In this part of the world engineering capabilities are first rate, but the vast majority of companies are absolutely terrible marketers. They simply cannot tell a compelling story about their technology. This is a fundamental cultural handicap that I don't see going away anytime soon.
So yes, the Internet enables a global base of technical talent that can compete with the US from every corner of the world. However marketing all this global technology is still *very* much a uniquely American skill.
Glad to see that the startups of Silicon Valley are finally waking up to GILT (Globalization, Internationalization, Localization, Translation).
Here's an upcoming event in the bay area, focusing on the issues faced from ground up to execution globally from the design and operation perspectives.
http://www.lisa.org/events/2004usa/
The US market is just a subset of the global market. You can do products for the US market and you can do products for the gobal market. However, as you encountered with WIRED, some products tailored for the US market are also interesting for a particular customer group outside the US. You can also take a more proactive view and look at products that facilitate issues caused by cross-language and cross-cultural environments.

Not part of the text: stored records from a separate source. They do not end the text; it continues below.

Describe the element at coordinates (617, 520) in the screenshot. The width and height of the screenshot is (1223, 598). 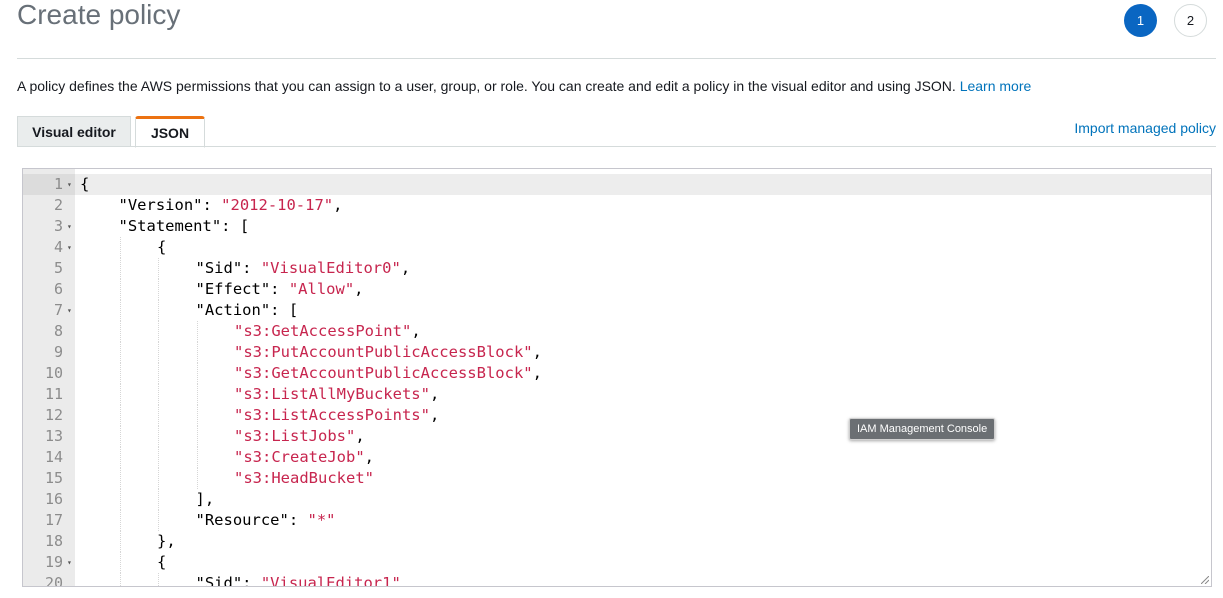
I see `code-line: 17 "Resource": "*"` at that location.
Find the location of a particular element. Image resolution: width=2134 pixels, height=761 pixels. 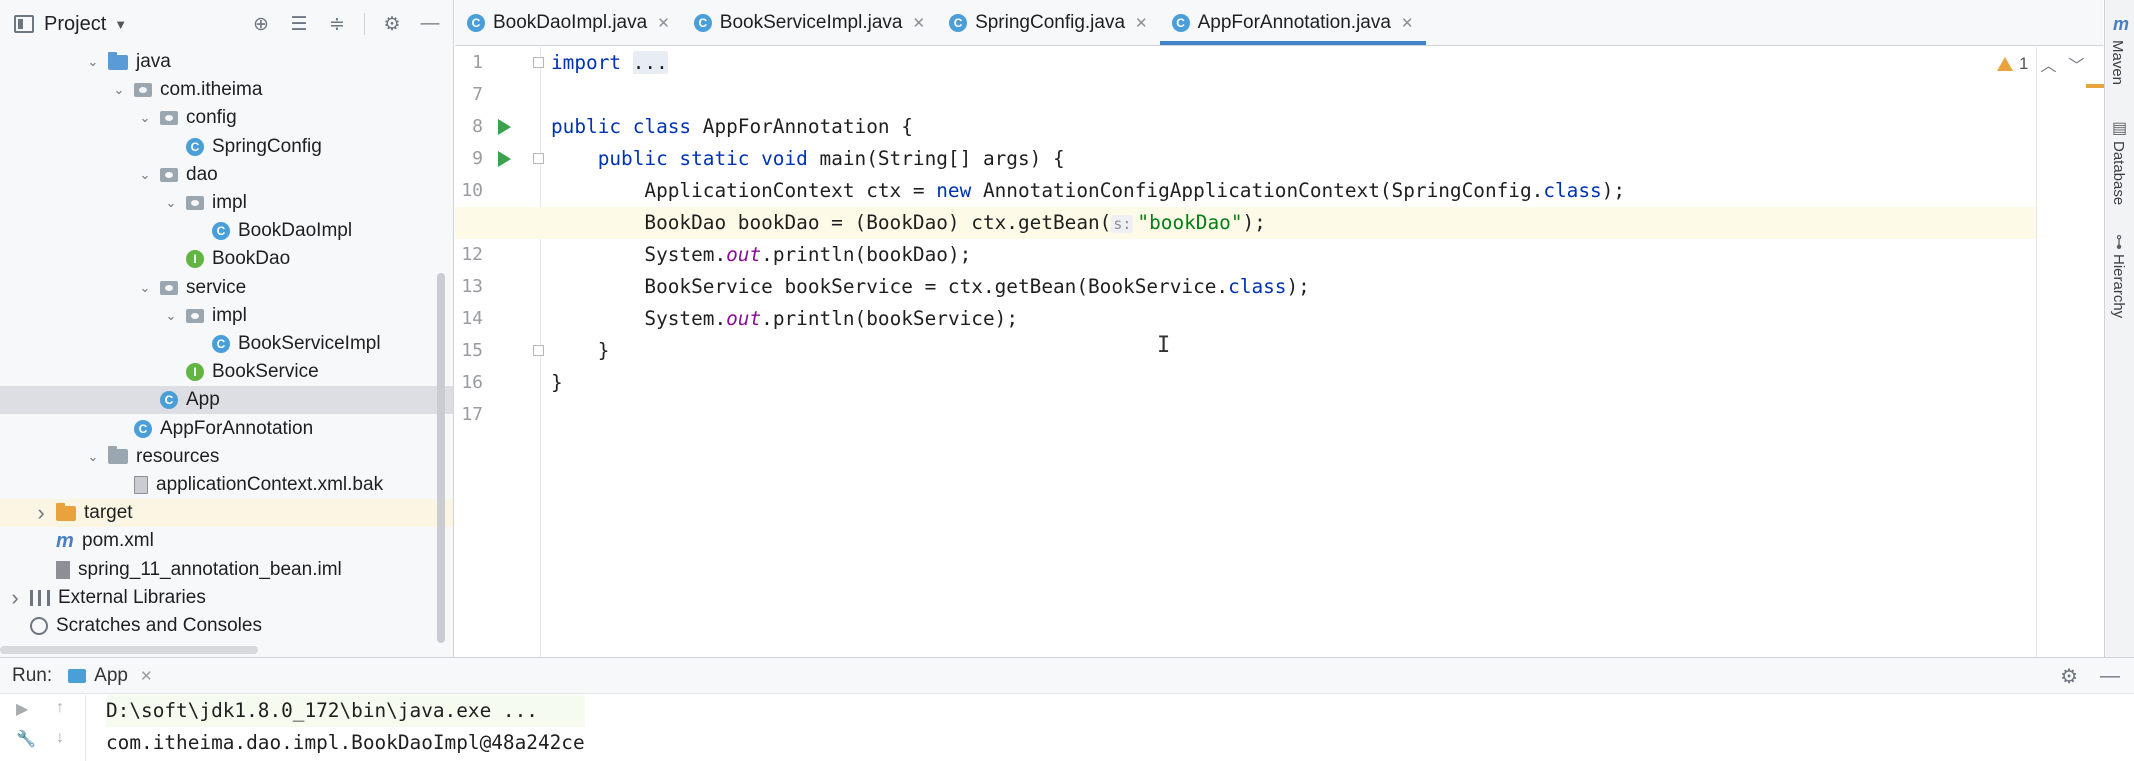

hierarchy-tool-button: ⊶ Hierarchy is located at coordinates (2118, 276).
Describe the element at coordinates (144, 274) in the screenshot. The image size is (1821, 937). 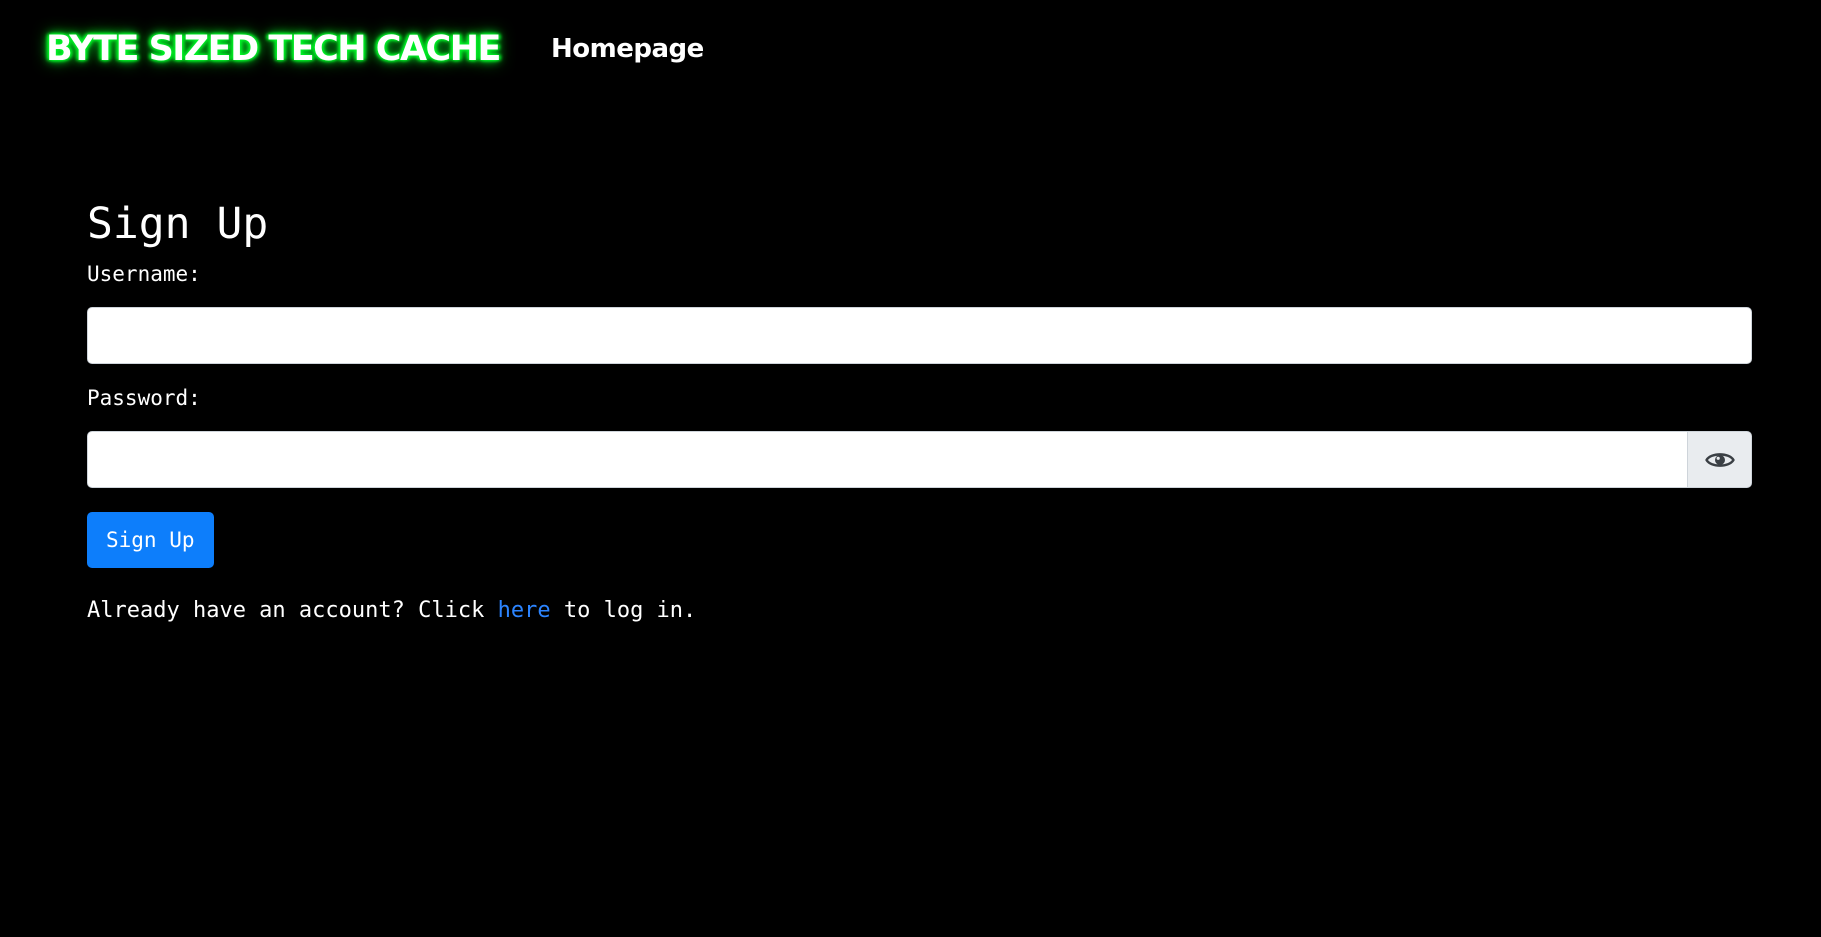
I see `username-label: Username:` at that location.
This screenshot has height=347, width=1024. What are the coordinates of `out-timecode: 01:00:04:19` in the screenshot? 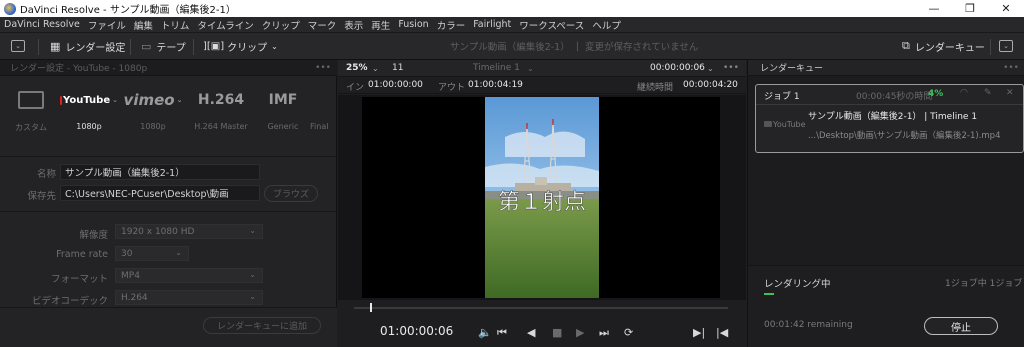 It's located at (496, 85).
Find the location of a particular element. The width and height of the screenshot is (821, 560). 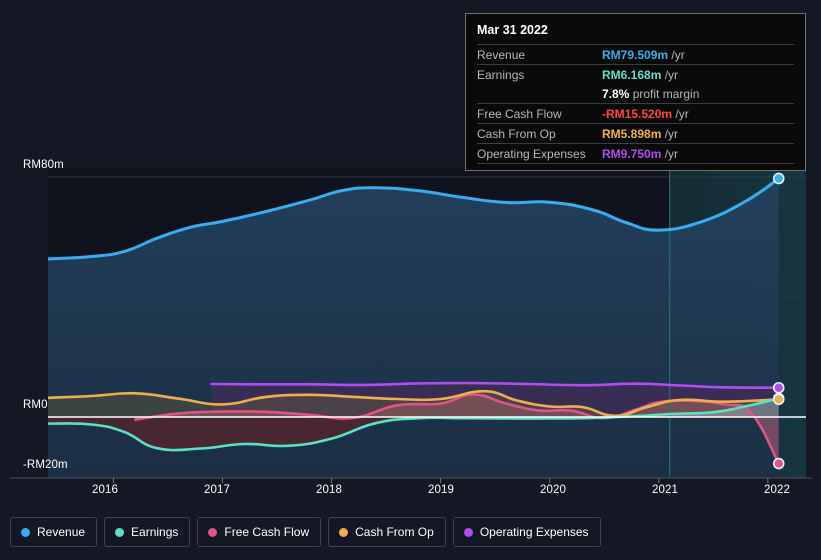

Getting the international aspects right is quite challenging. There is no simple recipe: Infrastructure technology needs a different approach than applications and content is a different beast altogether. Horizontal applications are again different than vertical applications. Only once you've figured out the big picture and the requirements and the challenges you will be able to find the right strategy. In the earlier days of the industry local distributors acted as vendor representation, building the markets, providing sales, marketing, customer support and sometimes localization. This is how companies such as Microsoft, Symantec, Macromedia, Sun, etc became global players. This model does however not work as well anymore (plenty of reasons).
The challenges and risks of bringing a product to market differ from product to product, from country to country and from continent to continent. The only way you learn the different aspects to look at is by experience and that can be quite hard sometimes.
The advantages of US start-ups are the amount of funding available and the risk-taking culture of VCs. The disadvantage is the lack of understanding of the international markets.
If you have questions do not hestitate to contact me. I've seen most set-ups and strategies possible and experienced how they worked (or didn't).
From my vantage point in Israel, there is no local market here so you build, from the night you dream up the thingie, for customers living in another world. Or rather, the world, since it is we who are living in another world. I cannot explain how, but mostly these exotic thingies manage to sell their wares and importantly, to collect the money.
From my vantage point in Israel, there is no local market here so you build, from the very midnight you dream up the thingie, for customers living in another world. Or rather, the world, since it is we who are living in another world. I cannot explain how, but these improbable things manage to make foreign people to buy and importantly, to pay for their wares.
I have worked for a UK software company setting up offices all over Europe and the US.
I found the hardest part is deciding what part of the business to localise. Marketing does not translate wel, nor do sales techniques but the infrastructure and processes underpinning them should be portable.
After making many mistakes and learning the hard way I ended up documenting our customer lifecycle, our internal processes and USPs. Then, when setting up a local office we used these as a framework around witch to build the local organisation. The first step was to make personas for your ideal customer in the specific market, then we developped a local plan of attack using the experience from existing offices and the local market knowledge. The local team was reinforced with people who had already been through these steps in their country. At the end we were getting rather succesful at this and then, off course, the investors pulled the plug on the international operation. Big mistake? Well the week after closing our French office 4 orders came in. Only one tried to work with the UK office and that didn't work out.
So my experience has thought me:
1. Distill the universal aspects from your business for reuse.
2. Work with locals using the experience/knowledge in your organisation in combination with their knowledge of local markets/habits.
3. Set realistic goals, 6 months at least.
4. Invest in local references and PR.
A remarks on the side.
The English understand the rest of Europe almost as well as Americans do, try starting from one of the smaller countries Belgium, Holland, ... (in the same way as doing business in San Francisco is not representative of the rest of the US)
I hope this can be of use to someone, if you have more questions ...
Filip
Companies expanding internationally typically face one of two critical mistakes. They either (a) do it too early, or (b) they do it too late.
Any company considering an international launch should think carefully if they know where 'magnetic North' is in their home market first. In other words, are they expanding into new markets with the benefit of having some notion of success in their home market, or are they simply 'doubling down' and now have to figure out how to sell in both their home, and now international, markets?
Too early and you squander precious resources (capital, people); too late and you have to play catch up with competitors.
The vast majority of companies we see expand into international markets too early. That said, many great technologies come out of countries with small domestic markets (Australia, Israel) and these companies need to expand sooner rather than later as their home markets are typically not large enough to sustain a growing tech company.